--- SUPPLIED PASSAGE Enclosed Below ---
We were the only team from our college selected to the SIH 2024 finals. We were the first team from our college, ever, to make it through.
Delhi
The finals were at a college near Noida. We booked tickets to Delhi. I got violently sick the moment we landed and spent most of the trip in the hotel room while the others saw the city. I did get to see the Red Fort. I will take the Red Fort over the rest of the trip happening to me on a worse fever scale.
The hackathon environment at SIH nationals is the most charged room I have sat in. Competitor teams to the left and right of us, mentors circulating with feedback every few hours, an unbroken hum of tired typing for the duration. We rebuilt and reshipped continuously. The mentors gave us feedback, we incorporated it, we redeployed.
Right before final judging, our deployment broke. I don't remember exactly what — something stopped working in the back end and the demo wouldn't run. We had a recorded demo as backup, but I really wanted to show the live one. The judges were in front of us. They asked if I needed a minute. I said something like just hang on, it's only going to take a second, and they were about to turn to the next team, and I fixed it. The do-or-die debugger thing — that's the moment I'm thinking of when I say it.
We presented. All of us spoke. The judges asked teammates separately, partly to verify everyone had really worked on it. Then judging closed, we zipped up the project, submitted, and waited.
The Power Rangers thing
When we'd first walked into the venue, an organizer at registration looked at our team name and asked, Why team SPD? I said Power Rangers SPD, half-expecting nothing back. She lit up. She knew. Where I come from, no one had ever recognized the reference at any of the hackathons we'd done before. So that was its own small win on day one.
We had also made custom badges. Red, Blue, Green, White, Pink, Yellow — one for each Ranger. Red was me, Blue was Hemanth, Green was Harsha, White was Naveen, Pink was Amrutha, Yellow was Raghavi. We kept them in our pockets the whole hackathon, mostly for ourselves.
When our team name came up at the results announcement, we walked on stage and pulled the badges out. The judges posed with us in the SPD pose — hands out with the rock symbol — for the photos. That is not a thing you can plan for. You can plan the badges. You can't plan the judges going along with it.
We won.
What transfers to other hackathons
Not all of this is portable. We had an unfair head start because of the year-old project we had already built. We had an unfair head start because a friend spotted the problem-statement match in the first place. We had a six-person team where everybody could speak to both the technical and the narrative, which is not a thing every team has access to.
But the parts that are portable, I think, are these.
Treat the problem-statements as the actual artifact, not as a slide to fill. We wrote out what we understood the problem to be, in our own words, separate from the brief we were given. That single slide signaled to the judges that we had read carefully. Most teams skip it. It costs almost nothing to add and seems to do a lot of work.
List your real limitations and pair each one with a real mitigation or a real alternative. Judges have heard a hundred decks claim a project does everything. A deck that admits what it cannot do, and explains why, immediately registers as more honest.
--- End of Enclosed SUPPLIED PASSAGE ---
--- INFORMATION PROVIDED Enclosed Below ---
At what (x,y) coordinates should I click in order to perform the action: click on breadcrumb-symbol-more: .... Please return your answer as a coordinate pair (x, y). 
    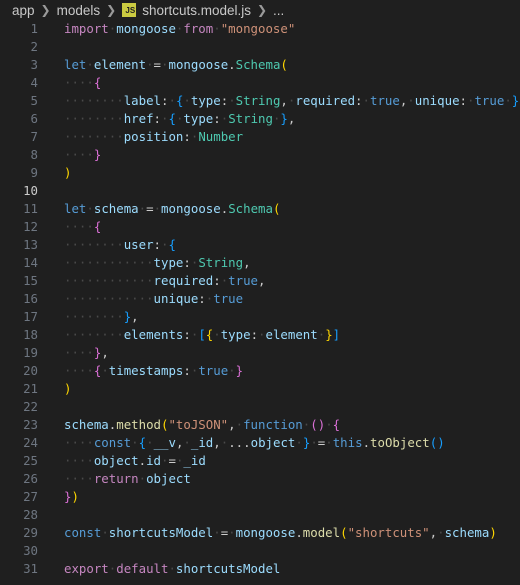
    Looking at the image, I should click on (278, 10).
--- End of Enclosed INFORMATION PROVIDED ---
§ REQUEST: In the hackathon account, which badge color was Hemanth's?

§ EXERCISE RESULT: Blue